• EXERCISE:
From the entries below, copy every line that holds the word "Choose".

• PROVIDED DATA:
....

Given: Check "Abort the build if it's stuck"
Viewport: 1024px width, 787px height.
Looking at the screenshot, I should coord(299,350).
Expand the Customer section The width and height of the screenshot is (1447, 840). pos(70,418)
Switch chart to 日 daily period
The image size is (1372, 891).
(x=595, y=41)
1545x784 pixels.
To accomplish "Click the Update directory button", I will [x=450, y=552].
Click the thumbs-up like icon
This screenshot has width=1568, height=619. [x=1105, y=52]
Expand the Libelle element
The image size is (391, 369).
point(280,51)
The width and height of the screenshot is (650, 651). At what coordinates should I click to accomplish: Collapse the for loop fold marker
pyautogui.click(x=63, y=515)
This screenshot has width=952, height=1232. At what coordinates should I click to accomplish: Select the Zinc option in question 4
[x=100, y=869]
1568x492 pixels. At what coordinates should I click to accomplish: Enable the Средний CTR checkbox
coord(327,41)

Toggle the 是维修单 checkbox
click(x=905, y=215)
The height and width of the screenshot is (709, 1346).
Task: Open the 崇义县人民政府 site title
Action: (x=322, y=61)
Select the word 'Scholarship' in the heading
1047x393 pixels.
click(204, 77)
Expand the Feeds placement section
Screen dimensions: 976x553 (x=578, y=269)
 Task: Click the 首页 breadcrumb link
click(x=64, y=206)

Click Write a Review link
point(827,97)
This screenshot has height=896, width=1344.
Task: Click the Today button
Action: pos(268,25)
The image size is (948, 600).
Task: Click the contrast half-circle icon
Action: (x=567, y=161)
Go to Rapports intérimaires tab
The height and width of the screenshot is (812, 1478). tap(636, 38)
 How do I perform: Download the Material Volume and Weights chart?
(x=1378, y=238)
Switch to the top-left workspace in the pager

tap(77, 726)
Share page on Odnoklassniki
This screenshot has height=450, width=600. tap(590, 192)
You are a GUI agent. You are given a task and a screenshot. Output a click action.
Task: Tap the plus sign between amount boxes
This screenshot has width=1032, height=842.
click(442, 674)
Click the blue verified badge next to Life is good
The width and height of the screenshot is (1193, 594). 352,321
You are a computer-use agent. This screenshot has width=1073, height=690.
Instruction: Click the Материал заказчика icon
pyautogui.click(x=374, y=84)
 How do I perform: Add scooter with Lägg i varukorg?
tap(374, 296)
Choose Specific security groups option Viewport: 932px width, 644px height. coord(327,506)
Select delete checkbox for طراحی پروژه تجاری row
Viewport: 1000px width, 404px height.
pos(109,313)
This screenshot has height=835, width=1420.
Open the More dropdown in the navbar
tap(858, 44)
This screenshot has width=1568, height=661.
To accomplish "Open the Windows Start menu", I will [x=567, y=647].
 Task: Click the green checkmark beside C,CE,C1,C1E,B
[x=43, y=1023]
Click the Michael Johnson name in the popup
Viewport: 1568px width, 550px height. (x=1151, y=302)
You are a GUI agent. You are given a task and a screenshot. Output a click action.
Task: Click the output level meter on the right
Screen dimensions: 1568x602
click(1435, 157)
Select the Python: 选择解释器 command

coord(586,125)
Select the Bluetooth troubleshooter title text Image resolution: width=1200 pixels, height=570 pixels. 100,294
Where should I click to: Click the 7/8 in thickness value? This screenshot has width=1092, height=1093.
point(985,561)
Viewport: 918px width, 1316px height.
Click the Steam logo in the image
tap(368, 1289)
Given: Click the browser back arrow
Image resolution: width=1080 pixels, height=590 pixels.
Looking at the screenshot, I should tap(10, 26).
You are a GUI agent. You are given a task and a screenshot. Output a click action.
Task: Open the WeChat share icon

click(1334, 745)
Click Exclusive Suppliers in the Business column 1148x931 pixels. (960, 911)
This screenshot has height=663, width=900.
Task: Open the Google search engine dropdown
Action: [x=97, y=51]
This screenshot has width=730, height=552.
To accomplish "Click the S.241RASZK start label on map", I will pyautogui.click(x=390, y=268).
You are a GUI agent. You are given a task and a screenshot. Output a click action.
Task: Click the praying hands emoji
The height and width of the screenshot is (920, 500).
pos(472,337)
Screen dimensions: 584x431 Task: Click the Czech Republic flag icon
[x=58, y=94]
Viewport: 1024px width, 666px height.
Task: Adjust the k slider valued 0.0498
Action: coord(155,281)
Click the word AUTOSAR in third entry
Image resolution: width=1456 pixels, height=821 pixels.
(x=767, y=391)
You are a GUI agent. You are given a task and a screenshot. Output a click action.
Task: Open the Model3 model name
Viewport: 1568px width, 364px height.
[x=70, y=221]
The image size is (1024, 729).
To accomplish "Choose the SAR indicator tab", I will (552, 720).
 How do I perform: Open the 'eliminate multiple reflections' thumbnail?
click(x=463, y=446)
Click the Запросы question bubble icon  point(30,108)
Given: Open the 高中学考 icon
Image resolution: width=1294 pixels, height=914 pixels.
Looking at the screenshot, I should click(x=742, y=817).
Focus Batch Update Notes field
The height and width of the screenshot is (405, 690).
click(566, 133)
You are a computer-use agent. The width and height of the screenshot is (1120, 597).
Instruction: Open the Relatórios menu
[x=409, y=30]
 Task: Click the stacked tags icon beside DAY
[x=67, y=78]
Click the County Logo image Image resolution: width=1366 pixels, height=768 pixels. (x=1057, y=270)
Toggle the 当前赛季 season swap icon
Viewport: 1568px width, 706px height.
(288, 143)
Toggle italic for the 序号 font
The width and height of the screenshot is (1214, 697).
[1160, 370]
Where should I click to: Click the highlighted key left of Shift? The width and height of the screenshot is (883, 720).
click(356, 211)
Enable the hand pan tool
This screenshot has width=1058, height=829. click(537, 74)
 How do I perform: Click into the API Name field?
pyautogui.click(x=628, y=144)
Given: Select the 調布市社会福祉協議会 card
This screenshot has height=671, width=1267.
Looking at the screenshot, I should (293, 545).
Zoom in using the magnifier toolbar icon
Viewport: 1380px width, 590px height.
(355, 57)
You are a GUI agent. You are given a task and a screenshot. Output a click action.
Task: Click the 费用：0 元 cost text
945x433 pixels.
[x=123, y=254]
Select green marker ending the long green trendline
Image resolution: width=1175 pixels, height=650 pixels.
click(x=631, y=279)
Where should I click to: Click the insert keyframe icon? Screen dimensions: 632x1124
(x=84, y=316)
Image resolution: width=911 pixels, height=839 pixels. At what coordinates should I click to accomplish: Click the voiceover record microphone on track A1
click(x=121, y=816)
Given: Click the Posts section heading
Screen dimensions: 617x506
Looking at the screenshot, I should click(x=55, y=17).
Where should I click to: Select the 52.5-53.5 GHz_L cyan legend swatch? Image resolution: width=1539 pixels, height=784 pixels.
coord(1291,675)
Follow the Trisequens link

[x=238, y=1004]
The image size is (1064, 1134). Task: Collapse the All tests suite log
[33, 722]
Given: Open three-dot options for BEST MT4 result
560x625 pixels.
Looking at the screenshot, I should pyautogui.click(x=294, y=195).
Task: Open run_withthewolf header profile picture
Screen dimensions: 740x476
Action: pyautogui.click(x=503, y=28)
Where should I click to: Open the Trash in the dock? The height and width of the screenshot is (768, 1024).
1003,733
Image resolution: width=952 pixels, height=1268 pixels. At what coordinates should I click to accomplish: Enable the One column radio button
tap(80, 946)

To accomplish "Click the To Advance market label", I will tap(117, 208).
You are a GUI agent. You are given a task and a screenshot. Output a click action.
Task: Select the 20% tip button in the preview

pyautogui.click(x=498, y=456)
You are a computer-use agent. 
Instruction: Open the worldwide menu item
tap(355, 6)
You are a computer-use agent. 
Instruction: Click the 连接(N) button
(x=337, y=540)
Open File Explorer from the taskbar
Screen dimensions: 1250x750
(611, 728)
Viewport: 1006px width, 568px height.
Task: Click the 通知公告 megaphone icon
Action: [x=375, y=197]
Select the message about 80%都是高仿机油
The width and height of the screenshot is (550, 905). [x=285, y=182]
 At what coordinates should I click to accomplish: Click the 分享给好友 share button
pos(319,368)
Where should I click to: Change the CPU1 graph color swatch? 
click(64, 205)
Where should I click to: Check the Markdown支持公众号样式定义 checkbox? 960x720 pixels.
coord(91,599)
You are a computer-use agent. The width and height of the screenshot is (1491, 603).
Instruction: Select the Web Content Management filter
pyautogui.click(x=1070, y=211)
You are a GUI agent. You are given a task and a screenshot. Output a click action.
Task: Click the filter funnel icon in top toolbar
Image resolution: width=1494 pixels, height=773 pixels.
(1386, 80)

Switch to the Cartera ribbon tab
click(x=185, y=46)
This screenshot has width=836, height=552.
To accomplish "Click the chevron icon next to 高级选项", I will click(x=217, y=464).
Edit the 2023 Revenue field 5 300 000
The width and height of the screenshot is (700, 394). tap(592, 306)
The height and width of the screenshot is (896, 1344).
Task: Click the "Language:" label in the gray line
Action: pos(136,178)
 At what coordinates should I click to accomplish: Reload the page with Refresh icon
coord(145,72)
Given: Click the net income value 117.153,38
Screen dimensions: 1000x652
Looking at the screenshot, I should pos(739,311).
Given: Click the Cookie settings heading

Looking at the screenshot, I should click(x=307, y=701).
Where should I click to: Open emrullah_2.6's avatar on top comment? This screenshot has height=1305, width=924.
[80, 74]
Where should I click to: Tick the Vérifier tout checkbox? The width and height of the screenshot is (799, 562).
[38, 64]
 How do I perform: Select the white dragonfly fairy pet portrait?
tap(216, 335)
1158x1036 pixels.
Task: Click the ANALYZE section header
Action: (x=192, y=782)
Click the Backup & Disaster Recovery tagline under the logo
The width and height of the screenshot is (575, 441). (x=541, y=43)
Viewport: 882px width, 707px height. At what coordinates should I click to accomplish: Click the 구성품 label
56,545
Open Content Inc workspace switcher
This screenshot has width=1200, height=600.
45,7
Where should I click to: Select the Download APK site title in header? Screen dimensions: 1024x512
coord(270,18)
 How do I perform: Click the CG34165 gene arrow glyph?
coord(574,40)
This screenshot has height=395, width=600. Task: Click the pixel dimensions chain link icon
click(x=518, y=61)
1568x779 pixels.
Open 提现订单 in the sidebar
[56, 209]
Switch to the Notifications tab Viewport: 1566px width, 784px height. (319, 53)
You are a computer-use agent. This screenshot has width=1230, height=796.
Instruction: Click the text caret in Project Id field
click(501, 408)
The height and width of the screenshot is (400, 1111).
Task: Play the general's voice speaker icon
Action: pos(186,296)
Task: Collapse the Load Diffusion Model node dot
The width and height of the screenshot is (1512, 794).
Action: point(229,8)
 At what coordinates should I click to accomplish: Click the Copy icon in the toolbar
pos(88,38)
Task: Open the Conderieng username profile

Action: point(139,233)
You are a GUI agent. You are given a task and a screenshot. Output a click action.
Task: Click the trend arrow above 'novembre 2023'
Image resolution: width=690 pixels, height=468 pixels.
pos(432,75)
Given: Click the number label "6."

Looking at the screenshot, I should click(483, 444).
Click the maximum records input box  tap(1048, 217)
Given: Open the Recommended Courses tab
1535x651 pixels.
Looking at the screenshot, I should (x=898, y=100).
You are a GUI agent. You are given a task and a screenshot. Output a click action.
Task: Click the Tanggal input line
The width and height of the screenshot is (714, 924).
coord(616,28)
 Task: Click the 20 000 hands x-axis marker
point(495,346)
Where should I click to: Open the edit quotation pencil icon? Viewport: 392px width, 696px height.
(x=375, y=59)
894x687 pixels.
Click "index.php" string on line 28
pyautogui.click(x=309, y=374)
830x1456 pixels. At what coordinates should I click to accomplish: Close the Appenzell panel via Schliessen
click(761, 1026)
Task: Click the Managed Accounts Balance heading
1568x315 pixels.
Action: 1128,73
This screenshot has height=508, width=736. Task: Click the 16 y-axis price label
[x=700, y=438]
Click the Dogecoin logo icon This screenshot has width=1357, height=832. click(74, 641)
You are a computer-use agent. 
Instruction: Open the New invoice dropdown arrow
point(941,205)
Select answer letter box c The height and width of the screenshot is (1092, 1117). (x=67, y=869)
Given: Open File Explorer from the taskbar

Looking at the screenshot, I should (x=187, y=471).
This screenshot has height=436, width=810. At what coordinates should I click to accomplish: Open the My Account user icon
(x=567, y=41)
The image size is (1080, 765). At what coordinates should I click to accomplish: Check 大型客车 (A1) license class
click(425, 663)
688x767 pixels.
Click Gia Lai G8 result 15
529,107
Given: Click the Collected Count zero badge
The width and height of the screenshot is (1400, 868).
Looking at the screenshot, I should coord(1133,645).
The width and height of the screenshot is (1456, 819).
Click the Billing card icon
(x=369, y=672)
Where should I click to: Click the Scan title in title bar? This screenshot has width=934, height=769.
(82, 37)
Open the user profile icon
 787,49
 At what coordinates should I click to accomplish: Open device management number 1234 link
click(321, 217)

....

• EXERCISE SOLUTION:
Choose Specific security groups option Viewport: 932px width, 644px height. coord(327,506)
To accomplish "Choose the SAR indicator tab", I will (552, 720).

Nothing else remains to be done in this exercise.